Behavioral and dorsal raphe neuronal activity following acute and chronic methylphenidate in freely behaving rats

Abstract

Concomitant behavioral and dorsal raphe (DR) neuronal activity were recorded following acute and chronic dose response of methylphenidate (MPD) in freely moving rats previously implanted with permanent semi-microelectrodes using telemetric (wireless) technology. On experimental day (ED) 1, the neuronal and locomotor activity were recorded after saline (baseline) and MPD (0.6, 2.5 or 10.0mg/kg) injection (i.p.). Animals were injected daily with a single dose of MPD for five consecutive days (ED 2-6) to elicit behavioral sensitization or tolerance. After three washout days, the neuronal and locomotor activity recording was resumed on ED 10 followed by saline and MPD rechallenge injection.
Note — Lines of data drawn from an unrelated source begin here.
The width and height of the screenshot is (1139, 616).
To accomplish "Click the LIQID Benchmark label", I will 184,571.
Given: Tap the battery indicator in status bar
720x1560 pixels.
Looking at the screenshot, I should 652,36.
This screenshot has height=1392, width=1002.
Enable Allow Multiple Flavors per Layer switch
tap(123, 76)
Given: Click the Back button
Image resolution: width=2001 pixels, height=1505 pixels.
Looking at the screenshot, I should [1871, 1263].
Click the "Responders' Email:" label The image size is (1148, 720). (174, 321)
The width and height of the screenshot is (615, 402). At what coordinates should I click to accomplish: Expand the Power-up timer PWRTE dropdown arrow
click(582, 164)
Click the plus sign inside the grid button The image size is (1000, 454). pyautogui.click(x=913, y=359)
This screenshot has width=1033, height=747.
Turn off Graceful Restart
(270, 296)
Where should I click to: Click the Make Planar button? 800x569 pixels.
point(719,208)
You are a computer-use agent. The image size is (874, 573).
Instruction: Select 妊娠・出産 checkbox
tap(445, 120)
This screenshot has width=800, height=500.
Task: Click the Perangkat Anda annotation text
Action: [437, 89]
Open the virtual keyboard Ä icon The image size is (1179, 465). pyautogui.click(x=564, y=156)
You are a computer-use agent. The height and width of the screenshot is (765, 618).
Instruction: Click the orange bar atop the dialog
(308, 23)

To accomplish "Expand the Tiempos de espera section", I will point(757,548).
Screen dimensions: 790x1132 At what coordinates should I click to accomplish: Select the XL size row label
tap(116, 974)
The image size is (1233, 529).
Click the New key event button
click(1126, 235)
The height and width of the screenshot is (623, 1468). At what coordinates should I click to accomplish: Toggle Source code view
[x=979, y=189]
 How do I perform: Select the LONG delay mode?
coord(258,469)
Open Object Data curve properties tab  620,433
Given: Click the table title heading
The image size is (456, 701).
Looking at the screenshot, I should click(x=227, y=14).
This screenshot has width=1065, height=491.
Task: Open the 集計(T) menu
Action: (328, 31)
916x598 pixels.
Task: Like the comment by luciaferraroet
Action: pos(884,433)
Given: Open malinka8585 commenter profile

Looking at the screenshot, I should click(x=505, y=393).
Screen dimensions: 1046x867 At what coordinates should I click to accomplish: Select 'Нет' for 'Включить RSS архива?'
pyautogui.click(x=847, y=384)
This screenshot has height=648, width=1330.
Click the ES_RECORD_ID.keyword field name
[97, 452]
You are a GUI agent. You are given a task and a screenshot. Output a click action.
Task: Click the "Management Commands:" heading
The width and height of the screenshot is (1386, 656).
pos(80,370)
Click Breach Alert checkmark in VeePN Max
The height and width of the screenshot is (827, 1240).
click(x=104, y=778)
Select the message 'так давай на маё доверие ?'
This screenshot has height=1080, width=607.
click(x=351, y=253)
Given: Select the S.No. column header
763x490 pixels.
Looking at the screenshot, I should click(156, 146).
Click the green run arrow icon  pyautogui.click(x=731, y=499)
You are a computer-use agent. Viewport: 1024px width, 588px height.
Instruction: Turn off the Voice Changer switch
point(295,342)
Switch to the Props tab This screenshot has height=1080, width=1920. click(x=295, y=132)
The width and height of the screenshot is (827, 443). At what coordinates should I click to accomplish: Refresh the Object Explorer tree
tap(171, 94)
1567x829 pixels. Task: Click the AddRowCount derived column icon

The main findings were: (1) the same dose of chronic MPD administration elicited behavioral sensitization in some animals and behavioral tolerance in others. (2) 46%, 56% and 73% of DR units responded to acute 0.6, 2.5 and 10.0mg/kg MPD respectively. (3) 89%, 70% and 86% of DR units changed their baseline activity on ED 10 compared to that on ED 1 in the 0.6, 2.5 and 10.0mg/kg MPD groups respectively. (4) A significant difference in ED 10 baseline activity was observed in the DR neuronal population recording from animals expressing behavioral sensitization compared to that of animals expressing behavioral tolerance. (5) 89%, 78% and 88% of DR units responded to chronic 0.6, 2.5 and 10.0mg/kg MPD respectively. (6) The DR neuronal population recording following acute MPD on ED 1 and rechallenge MPD on ED 10 from animals expressing behavioral sensitization was significantly different from the neuronal population recorded from animals exhibited behavioral tolerance. The correlation between the DR neuronal activity and animal's behavior following chronic MPD exposure suggested that the DR neuronal activity may play an important role in the expression of behavioral sensitization and tolerance induced by chronic MPD administration.